**Exercise brief**
Find the line with "Task: Open the levoyageanantes profile link" in the entries below, then reproduce it and every line after it down to and including the line with "Task: Click the Save floppy disk toolbar icon", exactly.

**Data supplied**
___
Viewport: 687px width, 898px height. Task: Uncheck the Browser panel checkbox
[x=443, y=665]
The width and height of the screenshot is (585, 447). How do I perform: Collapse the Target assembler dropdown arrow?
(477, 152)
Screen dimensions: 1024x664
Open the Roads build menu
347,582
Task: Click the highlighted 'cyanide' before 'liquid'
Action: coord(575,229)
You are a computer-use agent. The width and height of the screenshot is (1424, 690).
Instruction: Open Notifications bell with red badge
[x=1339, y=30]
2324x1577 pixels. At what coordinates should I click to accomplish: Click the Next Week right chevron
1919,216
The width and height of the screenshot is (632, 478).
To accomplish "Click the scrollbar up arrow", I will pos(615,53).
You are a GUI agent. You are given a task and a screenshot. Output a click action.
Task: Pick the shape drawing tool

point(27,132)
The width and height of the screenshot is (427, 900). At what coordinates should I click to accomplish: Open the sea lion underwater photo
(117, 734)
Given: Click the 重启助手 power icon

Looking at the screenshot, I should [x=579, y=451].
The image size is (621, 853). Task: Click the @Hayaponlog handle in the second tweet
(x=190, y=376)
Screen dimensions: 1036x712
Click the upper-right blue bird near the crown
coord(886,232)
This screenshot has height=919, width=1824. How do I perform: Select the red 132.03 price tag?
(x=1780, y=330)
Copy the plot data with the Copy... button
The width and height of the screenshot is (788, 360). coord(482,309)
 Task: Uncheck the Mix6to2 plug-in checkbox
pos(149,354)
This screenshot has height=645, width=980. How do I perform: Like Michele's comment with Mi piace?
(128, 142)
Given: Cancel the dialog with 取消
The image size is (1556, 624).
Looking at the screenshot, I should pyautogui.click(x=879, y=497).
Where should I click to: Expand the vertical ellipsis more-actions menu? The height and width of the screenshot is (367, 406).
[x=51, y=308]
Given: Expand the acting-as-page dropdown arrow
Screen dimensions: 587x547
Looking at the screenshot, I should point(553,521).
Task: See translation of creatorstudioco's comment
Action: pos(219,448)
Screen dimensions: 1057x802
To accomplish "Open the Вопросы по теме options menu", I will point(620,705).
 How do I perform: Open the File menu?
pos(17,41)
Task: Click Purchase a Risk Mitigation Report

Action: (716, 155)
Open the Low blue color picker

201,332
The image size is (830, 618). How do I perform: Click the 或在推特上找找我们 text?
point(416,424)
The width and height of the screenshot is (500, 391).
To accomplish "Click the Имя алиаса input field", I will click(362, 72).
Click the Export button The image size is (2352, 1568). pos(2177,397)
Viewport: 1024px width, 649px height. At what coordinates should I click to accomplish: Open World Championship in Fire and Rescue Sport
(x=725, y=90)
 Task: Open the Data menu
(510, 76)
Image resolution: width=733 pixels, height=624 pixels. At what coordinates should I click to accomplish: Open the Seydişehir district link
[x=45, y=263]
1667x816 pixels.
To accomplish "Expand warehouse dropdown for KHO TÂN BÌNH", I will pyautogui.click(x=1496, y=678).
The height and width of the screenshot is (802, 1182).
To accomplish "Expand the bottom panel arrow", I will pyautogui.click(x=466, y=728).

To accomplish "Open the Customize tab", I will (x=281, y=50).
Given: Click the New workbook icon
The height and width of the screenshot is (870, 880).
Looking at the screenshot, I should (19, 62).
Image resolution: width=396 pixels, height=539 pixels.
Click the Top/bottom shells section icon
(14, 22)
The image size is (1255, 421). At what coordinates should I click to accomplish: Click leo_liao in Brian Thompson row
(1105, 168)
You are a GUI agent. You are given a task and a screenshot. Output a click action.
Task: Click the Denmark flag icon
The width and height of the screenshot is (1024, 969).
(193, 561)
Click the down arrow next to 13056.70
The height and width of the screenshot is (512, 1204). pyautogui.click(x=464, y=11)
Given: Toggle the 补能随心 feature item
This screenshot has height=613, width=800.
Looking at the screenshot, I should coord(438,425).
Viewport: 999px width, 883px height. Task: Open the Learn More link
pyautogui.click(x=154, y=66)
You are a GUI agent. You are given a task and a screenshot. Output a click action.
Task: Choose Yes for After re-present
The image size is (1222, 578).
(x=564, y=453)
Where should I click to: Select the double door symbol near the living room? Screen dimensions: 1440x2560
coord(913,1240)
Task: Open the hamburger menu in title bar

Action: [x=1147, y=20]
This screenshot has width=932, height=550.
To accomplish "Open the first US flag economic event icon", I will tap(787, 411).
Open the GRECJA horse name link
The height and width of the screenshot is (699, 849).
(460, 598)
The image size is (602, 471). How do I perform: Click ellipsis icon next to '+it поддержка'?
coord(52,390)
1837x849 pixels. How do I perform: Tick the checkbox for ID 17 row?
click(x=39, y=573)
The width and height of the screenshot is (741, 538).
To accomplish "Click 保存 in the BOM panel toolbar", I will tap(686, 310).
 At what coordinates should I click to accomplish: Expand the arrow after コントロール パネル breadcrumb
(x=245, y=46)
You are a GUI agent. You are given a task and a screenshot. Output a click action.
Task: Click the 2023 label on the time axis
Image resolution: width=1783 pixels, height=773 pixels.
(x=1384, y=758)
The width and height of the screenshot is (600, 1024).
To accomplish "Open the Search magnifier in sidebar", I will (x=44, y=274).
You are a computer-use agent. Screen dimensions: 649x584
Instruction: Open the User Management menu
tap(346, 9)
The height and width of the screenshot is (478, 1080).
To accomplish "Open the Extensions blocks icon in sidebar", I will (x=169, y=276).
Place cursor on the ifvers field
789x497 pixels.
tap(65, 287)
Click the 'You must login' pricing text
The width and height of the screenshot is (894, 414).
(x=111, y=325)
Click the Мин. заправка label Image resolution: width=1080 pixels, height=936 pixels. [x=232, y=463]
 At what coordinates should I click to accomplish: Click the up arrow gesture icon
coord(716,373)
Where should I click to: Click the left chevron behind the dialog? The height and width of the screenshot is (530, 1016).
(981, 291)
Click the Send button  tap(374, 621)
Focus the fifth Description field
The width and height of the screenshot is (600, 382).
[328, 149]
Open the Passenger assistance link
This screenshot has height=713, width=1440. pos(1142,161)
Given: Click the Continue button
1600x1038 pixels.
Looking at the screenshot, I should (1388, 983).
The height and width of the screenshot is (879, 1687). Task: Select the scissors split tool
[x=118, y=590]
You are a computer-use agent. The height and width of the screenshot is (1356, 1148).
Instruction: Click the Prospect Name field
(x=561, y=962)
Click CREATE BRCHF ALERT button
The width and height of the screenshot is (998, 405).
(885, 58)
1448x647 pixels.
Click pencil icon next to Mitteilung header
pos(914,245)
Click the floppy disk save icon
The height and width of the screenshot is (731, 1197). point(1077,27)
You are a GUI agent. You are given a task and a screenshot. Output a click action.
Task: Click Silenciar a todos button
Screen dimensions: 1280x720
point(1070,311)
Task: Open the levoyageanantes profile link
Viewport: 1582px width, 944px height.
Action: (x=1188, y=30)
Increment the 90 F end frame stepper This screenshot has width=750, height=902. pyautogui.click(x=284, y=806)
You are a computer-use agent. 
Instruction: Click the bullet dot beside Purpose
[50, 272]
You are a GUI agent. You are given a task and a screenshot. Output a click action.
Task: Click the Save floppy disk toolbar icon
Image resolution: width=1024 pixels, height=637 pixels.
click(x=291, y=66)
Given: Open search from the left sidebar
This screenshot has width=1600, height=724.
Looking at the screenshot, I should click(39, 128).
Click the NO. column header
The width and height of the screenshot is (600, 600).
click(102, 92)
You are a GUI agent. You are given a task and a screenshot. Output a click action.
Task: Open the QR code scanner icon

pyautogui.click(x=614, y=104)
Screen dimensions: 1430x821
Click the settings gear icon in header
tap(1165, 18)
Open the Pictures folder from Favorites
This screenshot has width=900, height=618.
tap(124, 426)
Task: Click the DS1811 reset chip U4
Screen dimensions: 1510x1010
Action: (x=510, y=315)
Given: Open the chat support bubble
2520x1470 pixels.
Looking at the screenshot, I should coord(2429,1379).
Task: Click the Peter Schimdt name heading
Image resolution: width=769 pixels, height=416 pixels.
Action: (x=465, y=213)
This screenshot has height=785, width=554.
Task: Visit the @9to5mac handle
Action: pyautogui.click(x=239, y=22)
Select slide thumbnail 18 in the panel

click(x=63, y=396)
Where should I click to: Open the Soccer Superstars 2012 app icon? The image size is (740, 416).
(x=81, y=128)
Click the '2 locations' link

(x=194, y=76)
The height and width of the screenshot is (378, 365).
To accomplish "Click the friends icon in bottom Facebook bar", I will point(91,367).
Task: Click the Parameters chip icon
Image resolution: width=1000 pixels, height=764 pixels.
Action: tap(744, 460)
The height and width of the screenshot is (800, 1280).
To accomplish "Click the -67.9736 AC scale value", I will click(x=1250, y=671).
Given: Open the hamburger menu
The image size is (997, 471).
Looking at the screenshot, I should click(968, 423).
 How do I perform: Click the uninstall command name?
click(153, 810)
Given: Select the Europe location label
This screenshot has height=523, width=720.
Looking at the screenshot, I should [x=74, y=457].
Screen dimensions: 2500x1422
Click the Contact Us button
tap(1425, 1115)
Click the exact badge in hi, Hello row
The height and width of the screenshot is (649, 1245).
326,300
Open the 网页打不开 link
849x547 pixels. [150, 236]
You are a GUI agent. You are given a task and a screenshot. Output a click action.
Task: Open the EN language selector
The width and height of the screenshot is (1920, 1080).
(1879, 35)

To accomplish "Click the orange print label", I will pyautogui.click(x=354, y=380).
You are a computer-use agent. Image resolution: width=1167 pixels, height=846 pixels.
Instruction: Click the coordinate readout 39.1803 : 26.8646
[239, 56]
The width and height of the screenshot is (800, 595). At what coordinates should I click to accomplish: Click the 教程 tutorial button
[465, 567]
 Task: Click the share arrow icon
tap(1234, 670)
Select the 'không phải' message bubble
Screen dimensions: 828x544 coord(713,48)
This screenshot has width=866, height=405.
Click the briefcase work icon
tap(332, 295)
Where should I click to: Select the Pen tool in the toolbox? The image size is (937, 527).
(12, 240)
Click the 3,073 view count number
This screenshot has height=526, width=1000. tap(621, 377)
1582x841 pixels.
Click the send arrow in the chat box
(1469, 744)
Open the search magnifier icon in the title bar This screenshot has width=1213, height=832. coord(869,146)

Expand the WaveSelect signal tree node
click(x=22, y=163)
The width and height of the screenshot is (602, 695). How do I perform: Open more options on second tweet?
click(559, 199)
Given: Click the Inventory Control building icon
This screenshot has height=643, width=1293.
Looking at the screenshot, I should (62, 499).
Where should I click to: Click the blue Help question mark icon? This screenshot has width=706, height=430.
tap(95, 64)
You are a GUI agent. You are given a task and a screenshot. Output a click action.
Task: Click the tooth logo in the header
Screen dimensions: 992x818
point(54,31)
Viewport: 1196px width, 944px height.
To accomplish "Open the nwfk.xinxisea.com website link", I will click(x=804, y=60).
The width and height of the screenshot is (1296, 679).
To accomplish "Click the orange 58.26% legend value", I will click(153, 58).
___
**Final answer**
Task: Open the levoyageanantes profile link
Viewport: 1582px width, 944px height.
Action: (x=1188, y=30)
Increment the 90 F end frame stepper This screenshot has width=750, height=902. pyautogui.click(x=284, y=806)
You are a computer-use agent. 
Instruction: Click the bullet dot beside Purpose
[50, 272]
You are a GUI agent. You are given a task and a screenshot. Output a click action.
Task: Click the Save floppy disk toolbar icon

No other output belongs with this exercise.